A gage arriving with an invalid calibration setting is not uncommon, and can be easily remedied if the setting plug is included or the end user has an existing setting plug. However, all too often, this is simply not the case. The absence of a set plug means that not only is there any way to check if the setting has shifted; it also means the end user will be unable to monitor the ring gage during its use or check after an accidental dropping or for intentional tampering. The end result may be a production run of bad parts.

Many manufacturers avoid the potential for liability by specifying that calibration settings only apply at the time and place of initial calibration. European manufacturers eliminate the potential problems associated with adjustable thread ring gages by using non-adjustable or solid style thread ring gages.
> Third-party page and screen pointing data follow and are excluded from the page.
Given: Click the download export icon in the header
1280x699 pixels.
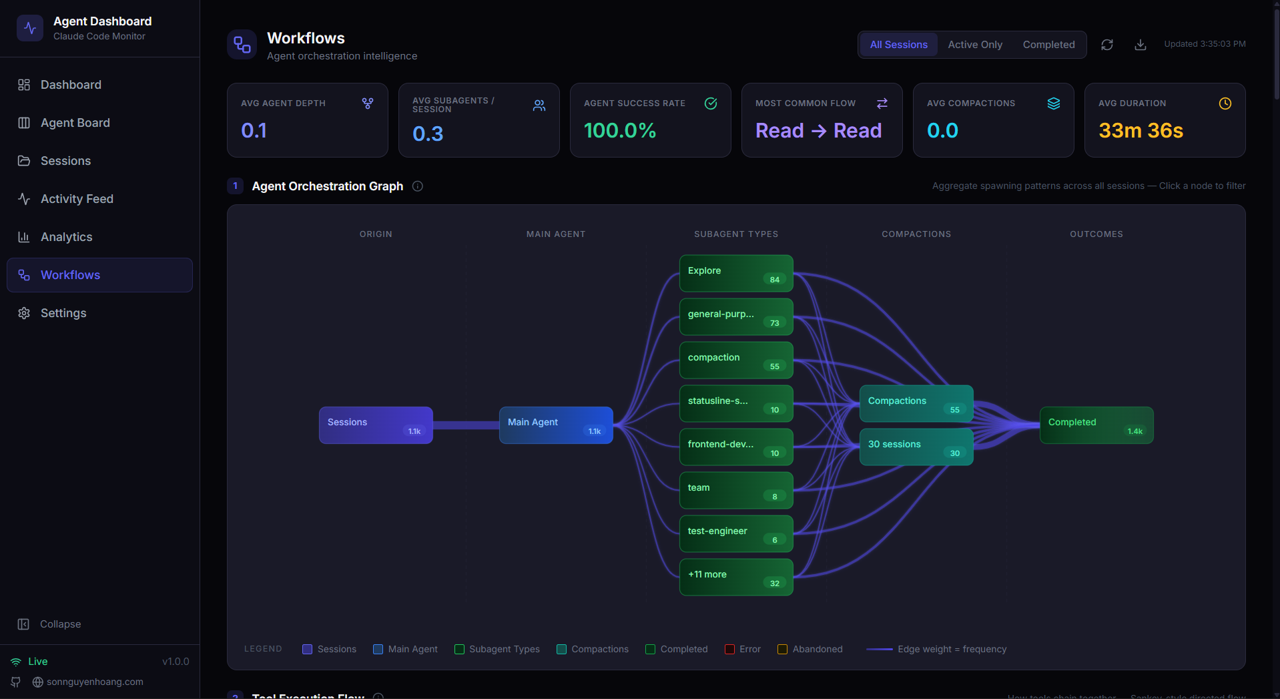Looking at the screenshot, I should pyautogui.click(x=1140, y=44).
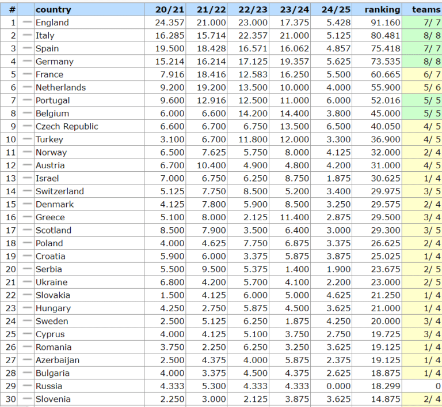Click the dash icon next to Greece

pos(26,217)
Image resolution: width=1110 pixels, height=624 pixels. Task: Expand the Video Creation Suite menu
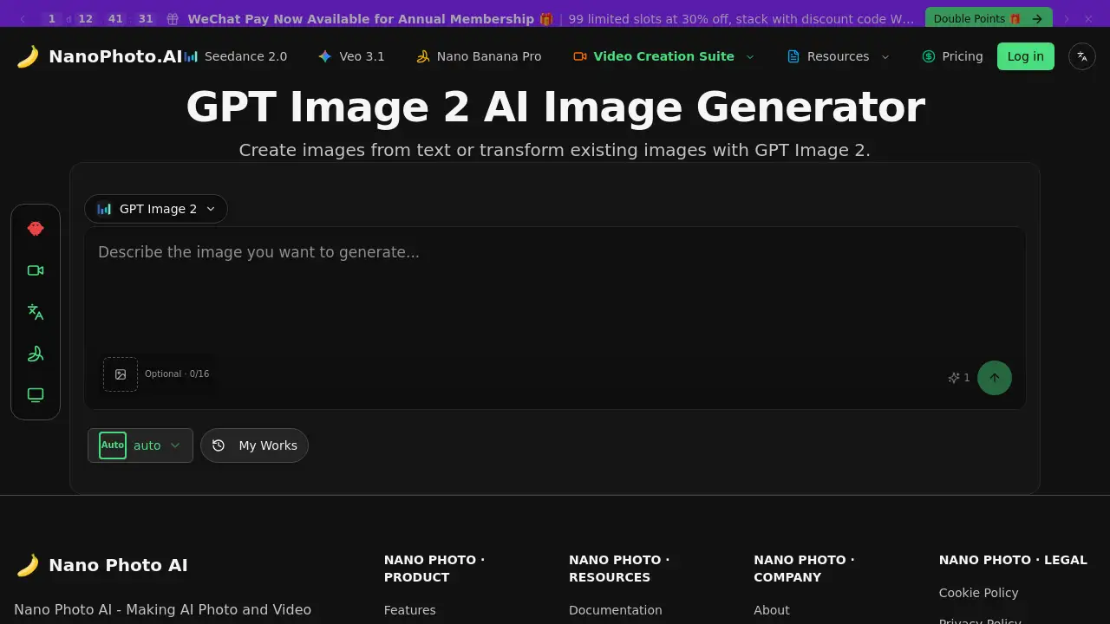pos(663,56)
Additionally, calibration of AGD adjustable style thread ring gages by direct measurement is not authorized by ANSI B1.2 1983; Gages and Gaging for Unified Inch Screw Threads; Reaffirmed in 2007. Some calibration laboratories utilize the direct measurement method with ULMs or CMMs when a matching threaded master set plug gage is not available despite the above fact. This method fails to account for the helix offset alignment effect of adjustable style thread ring gages.

The only prescribed method of calibrating AGD – adjustable style thread ring gages is by means of a master thread setting plug gage. Per ANSI B1.2-1983; Reaffirmed 2007; page 40; paragraph 5.1.1: "Adjustable Go thread ring gages must be set to the applicable W tolerance setting plugs". Also reference table 5 page 17 for further evidence. Even more evidence can be found in Table 12 page 151. Also refer to Note 6 in the table as well.

When a thread master setting plug has not been purchased or is not available, the end user may opt to have thread ring gages calibrated by means of direct measurement so that they have a record for their files. This common practice by both accredited and non accredited labs may create more issues by improperly adjusting the thread ring gage out of tolerance and causing the end user to have a false sense of confidence in the gage based on a calibration cert.

Whenever an AGD – adjustable style thread ring gage is purchased it is always advisable to purchase or have access to the matching master thread setting plug gage. This practice will help to eliminate the possibility of using an out of tolerance thread ring gage. It will also reduce any costly downtime of having to send out a thread ring gage or order one in the event that the gage is dropped or mishandled.